◆ Task list:
a – According to the text on silver's anti-bacterial powers, why can silver stop bacteria from growing without harming people? Answer in one to three sentences.
b – In the text on silver's anti-bacterial powers, what did the ancient Phoenicians keep fresh in silver vessels on long sea voyages?
c – Continue the text on silver's anti-bacterial powers from where it stops.

◆ Excerpted text:
Silver’s anti-bacterial powers have been tested and proven scientifically even though its power as a bactericide has been known for centuries. The ancient Phoenicians, for example, knew that water, wine or vinegar kept in silver vessels stayed fresh during long sea voyages.
Only recently, however, have scientists discovered how the white metal does its work. Quite simply, silver interrupts a bacteria cell’s ability to form chemical bonds essential to its survival. These bonds produce the cell’s physical structure so bacteria in the presence of silver literally falls apart. Cells in humans and other animals have thick walls and are not disturbed by silver. Therefore, silver prevents bacteria growth but is harmless to humans.
One of the most important uses of silver as a biocide is in hospitals and other health care facilities because they grapple with MRSA (Methicillin-resistant Staphylococcus aureus), a type of life-threatening Staph germ. Also referred to as a ‘superbug,’ MRSA is resistant to almost all chemical antibiotics, so many hospitals are employing silver-imbedded equipment including surgical tools, catheters, needles, stethoscopes, furniture, door handles and even paper files.

◆ Dataset records:

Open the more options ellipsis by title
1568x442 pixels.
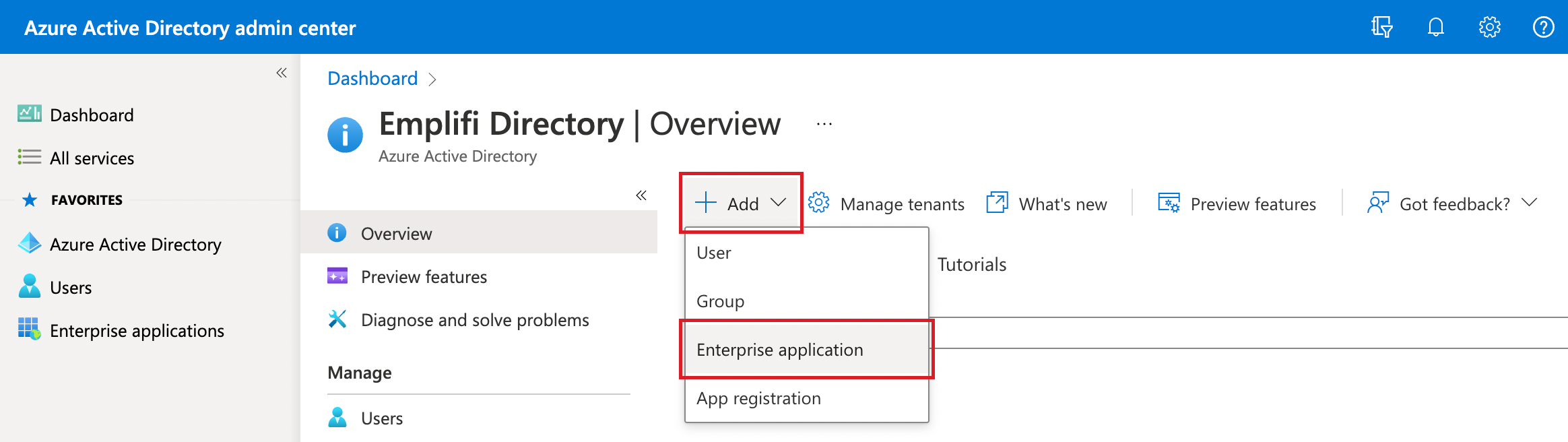tap(824, 125)
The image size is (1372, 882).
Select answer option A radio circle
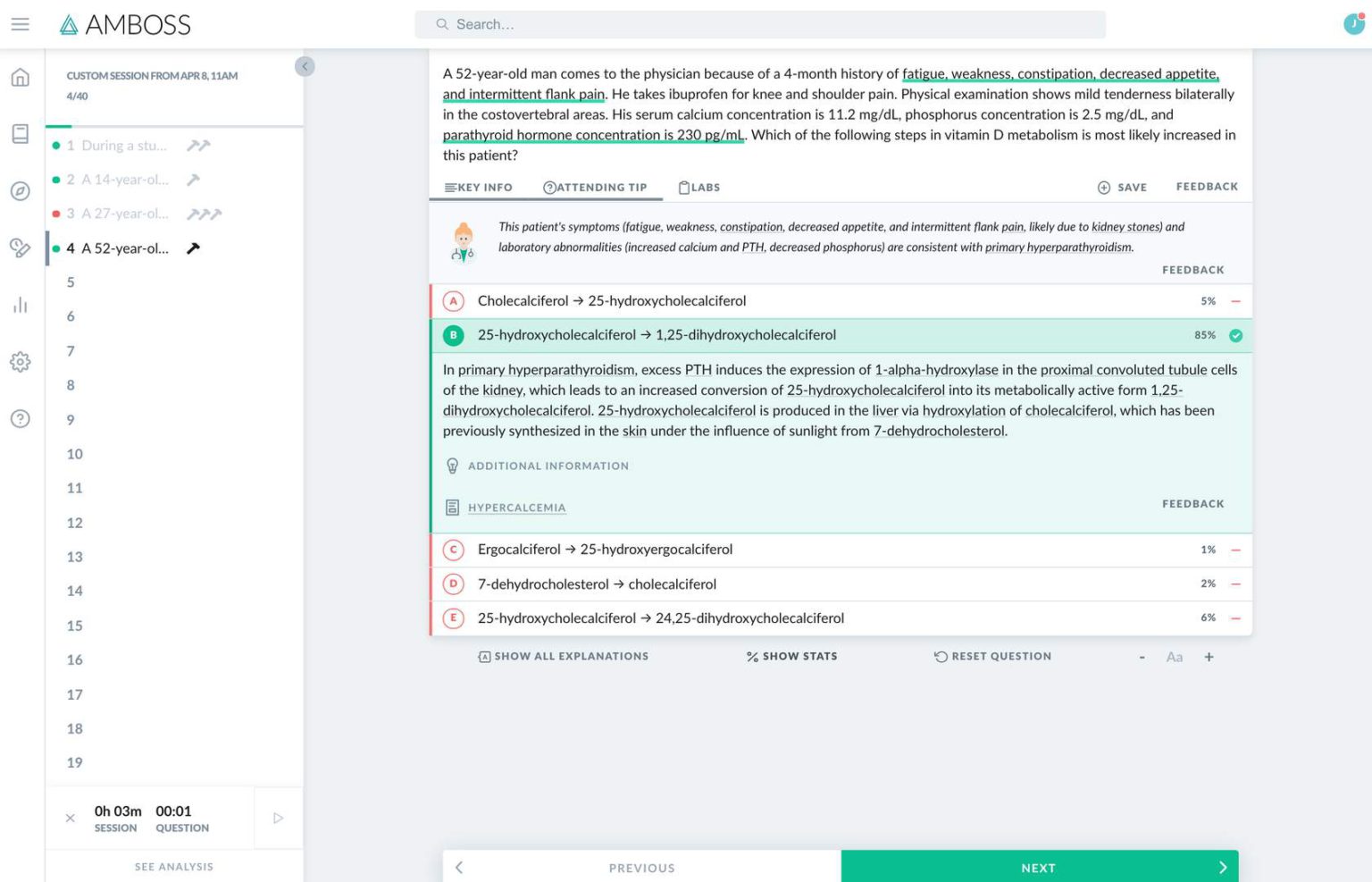pos(454,301)
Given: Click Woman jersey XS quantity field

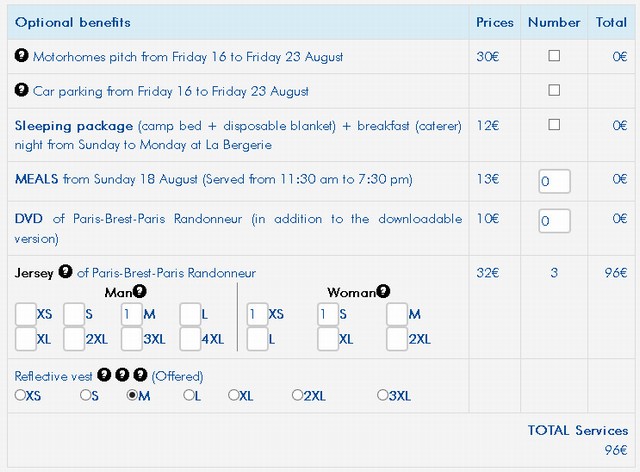Looking at the screenshot, I should (256, 314).
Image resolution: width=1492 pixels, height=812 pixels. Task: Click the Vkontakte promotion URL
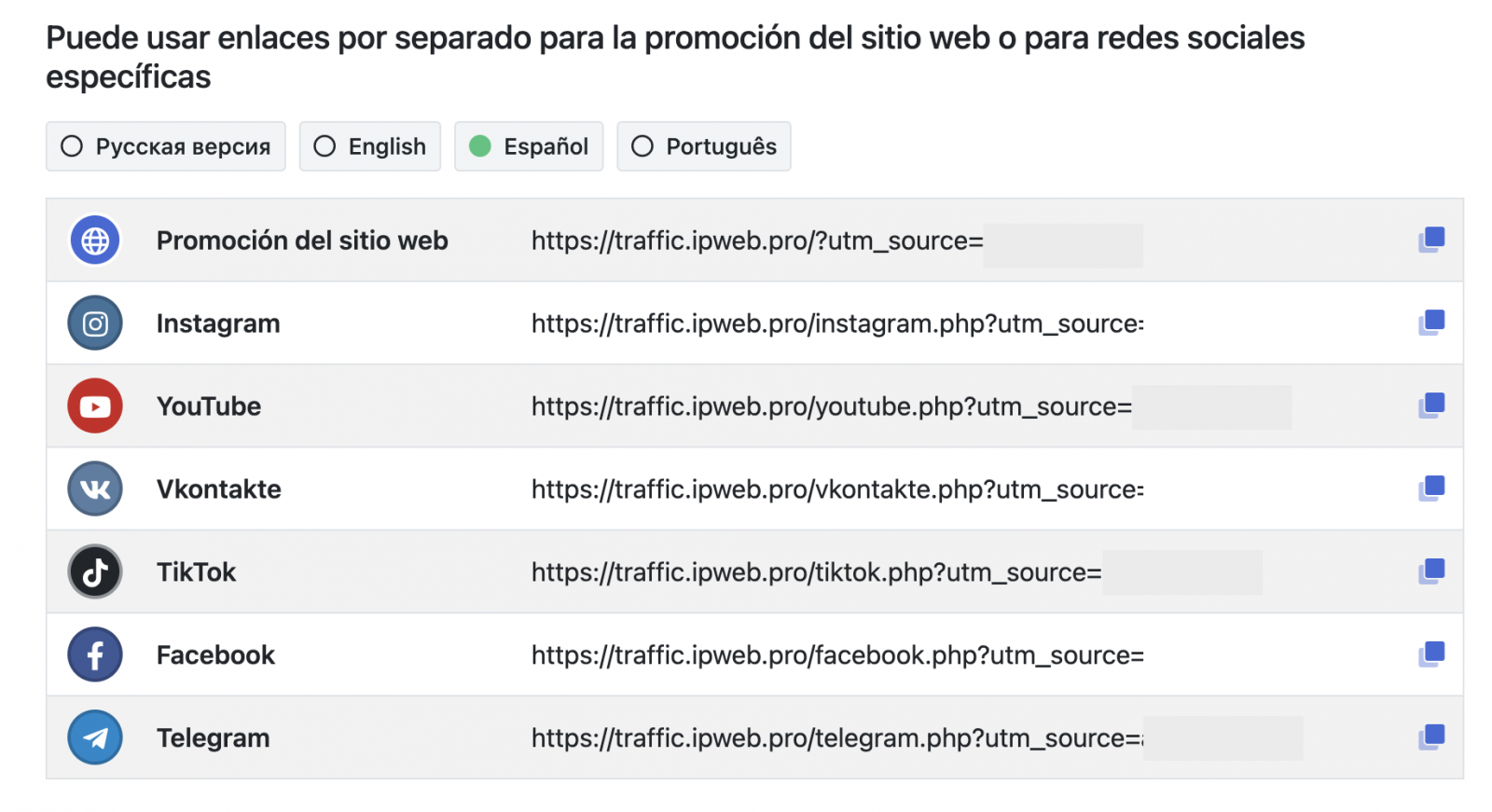[x=836, y=489]
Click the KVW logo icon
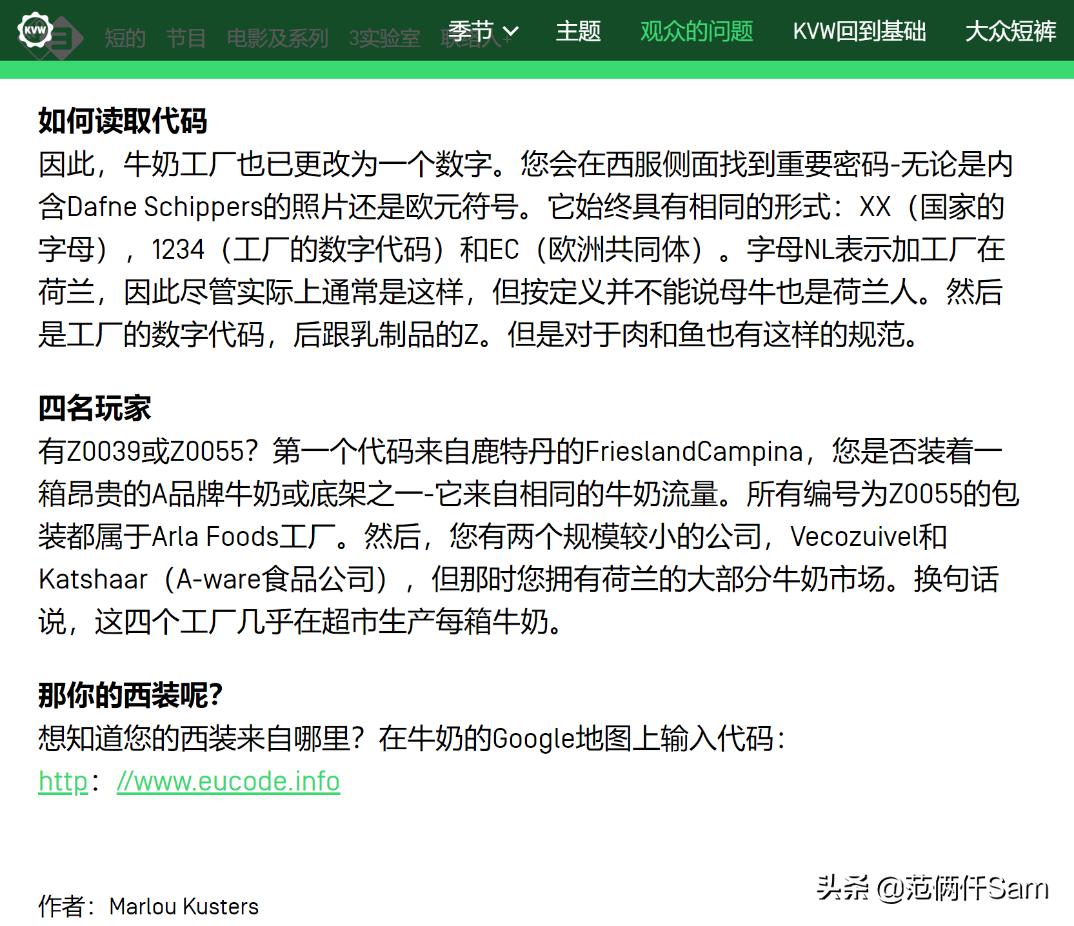1074x926 pixels. pyautogui.click(x=35, y=31)
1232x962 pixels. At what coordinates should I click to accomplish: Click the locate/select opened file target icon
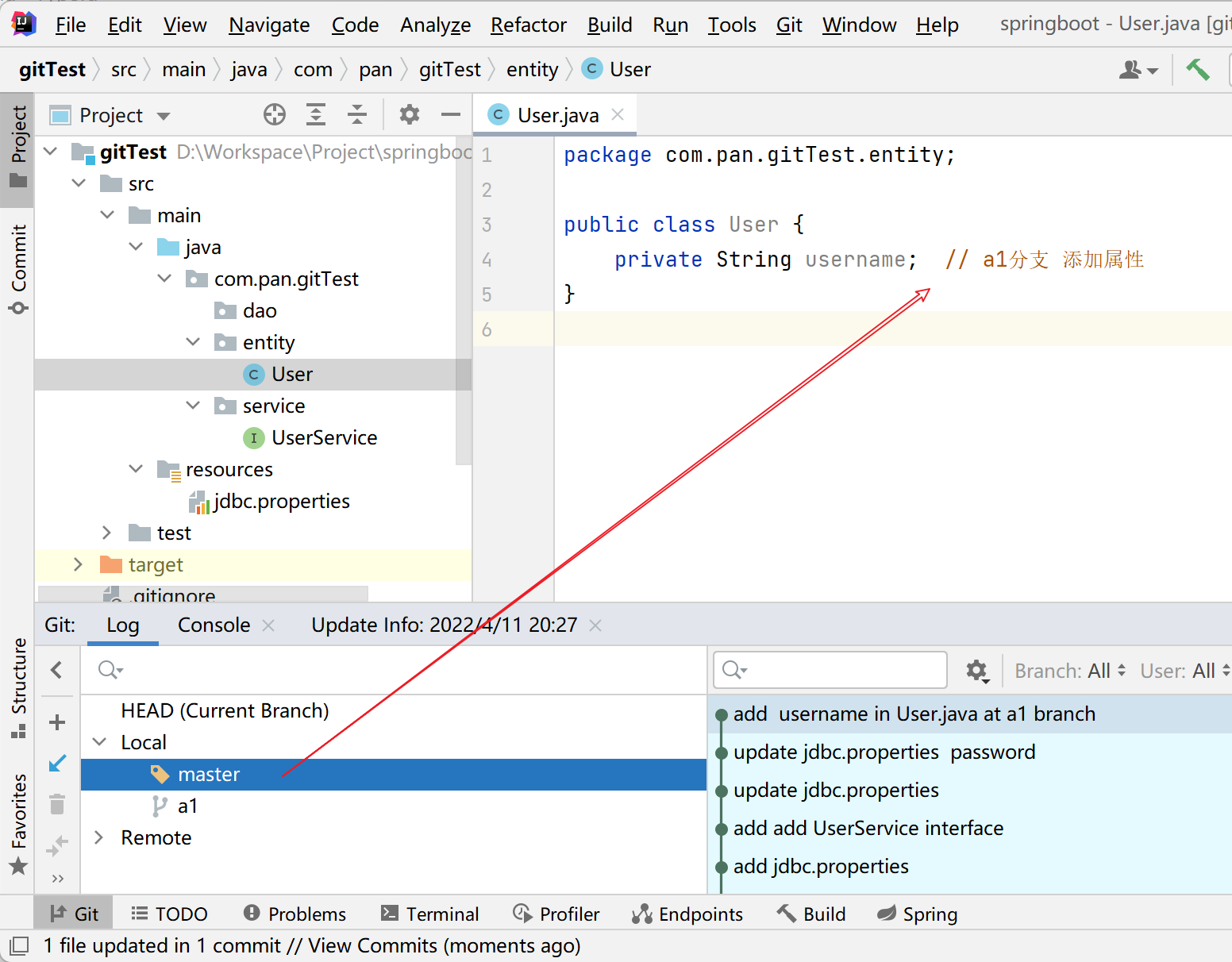tap(275, 115)
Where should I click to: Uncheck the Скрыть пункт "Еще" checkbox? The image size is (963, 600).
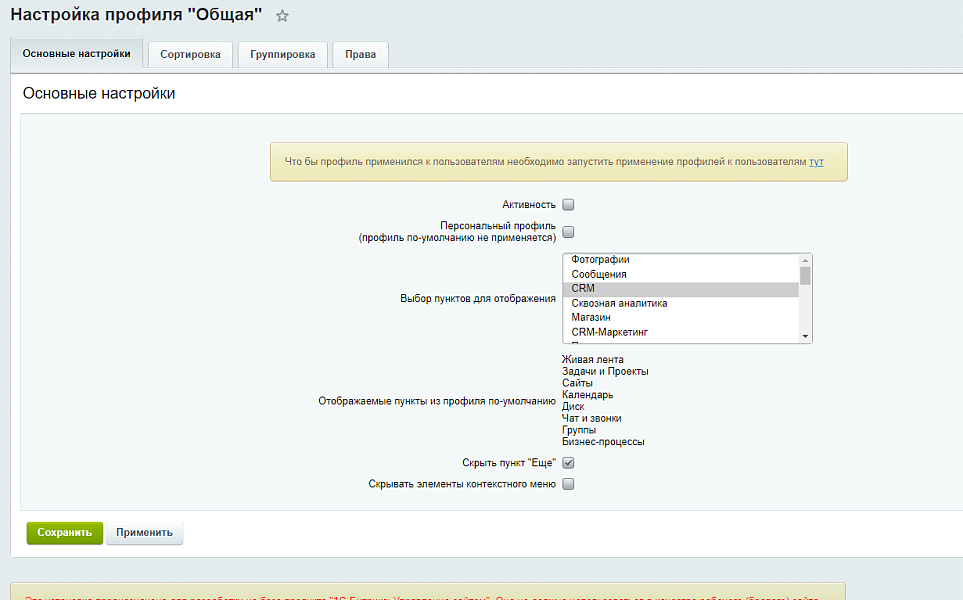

◆ Answers by item number:
a – Silver blocks a bacteria cell's ability to form the chemical bonds that make up its physical structure, so the cell falls apart. Human and other animal cells have thick walls and are not disturbed by silver.

b – Water, wine or vinegar.

c –
One of the most promising applications is in silver-imbedded bandages for burn and wound victims. The silver ions help prevent infection but also speed healing because the body doesn’t have to focus its energy on fighting infection.
Currently we’re seeing a surge of applications for silver-based biocides in all areas: industrial, commercial and consumer. New products are being introduced almost daily. Established companies are incorporating silver based products in current lines – clothing, refrigerators, mobile phones, computers, washing machines, vacuum clearers, keyboards, countertops, furniture handles and more. The newest trend is the use of nano-silver particles to deliver silver ions.